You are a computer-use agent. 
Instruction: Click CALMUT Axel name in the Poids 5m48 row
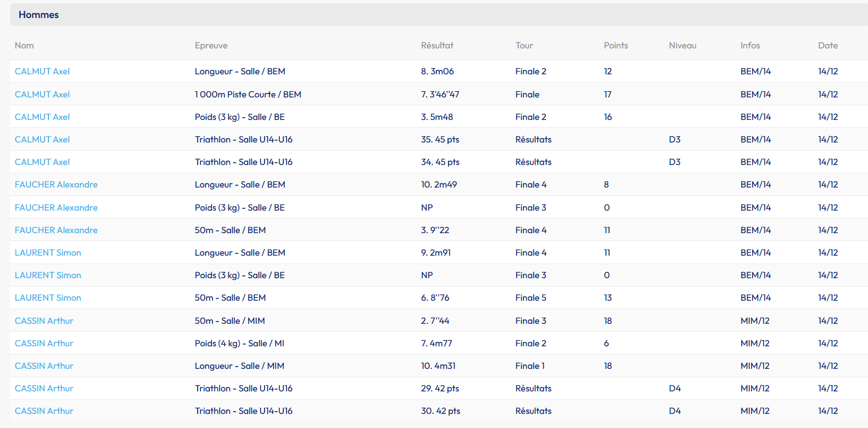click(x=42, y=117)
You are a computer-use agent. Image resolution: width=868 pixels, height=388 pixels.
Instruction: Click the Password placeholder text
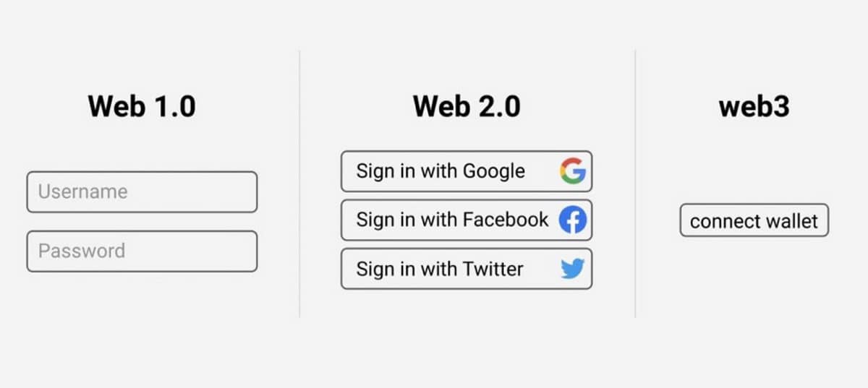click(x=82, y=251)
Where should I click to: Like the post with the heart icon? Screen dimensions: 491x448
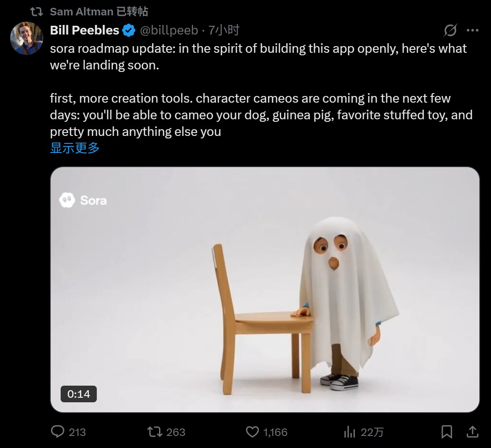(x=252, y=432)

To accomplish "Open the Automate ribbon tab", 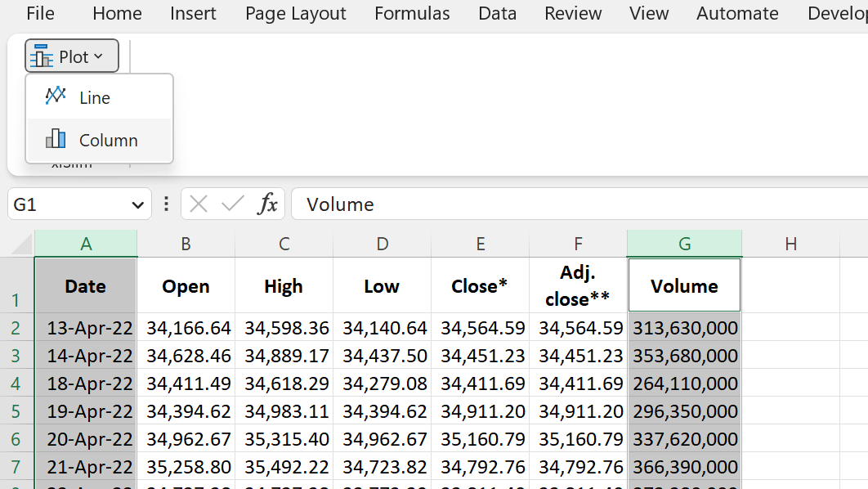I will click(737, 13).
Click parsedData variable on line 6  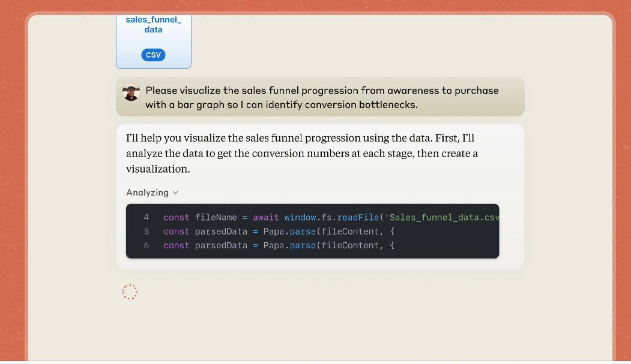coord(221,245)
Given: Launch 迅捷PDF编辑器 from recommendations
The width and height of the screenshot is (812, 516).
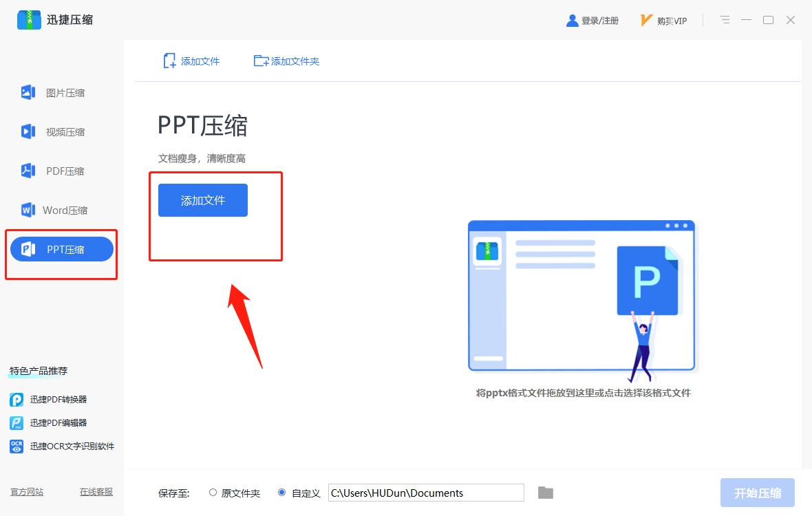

◆ ◆ ◆ ◆

• _PROBLEM DESCRIPTION_:
Using the material above, return each line in which the word "height" occurs.

• _ANSWER SPACE_:
You are a computer-use agent. Image resolution: width=868 pixels, height=388 pixels.
The width and height of the screenshot is (812, 516).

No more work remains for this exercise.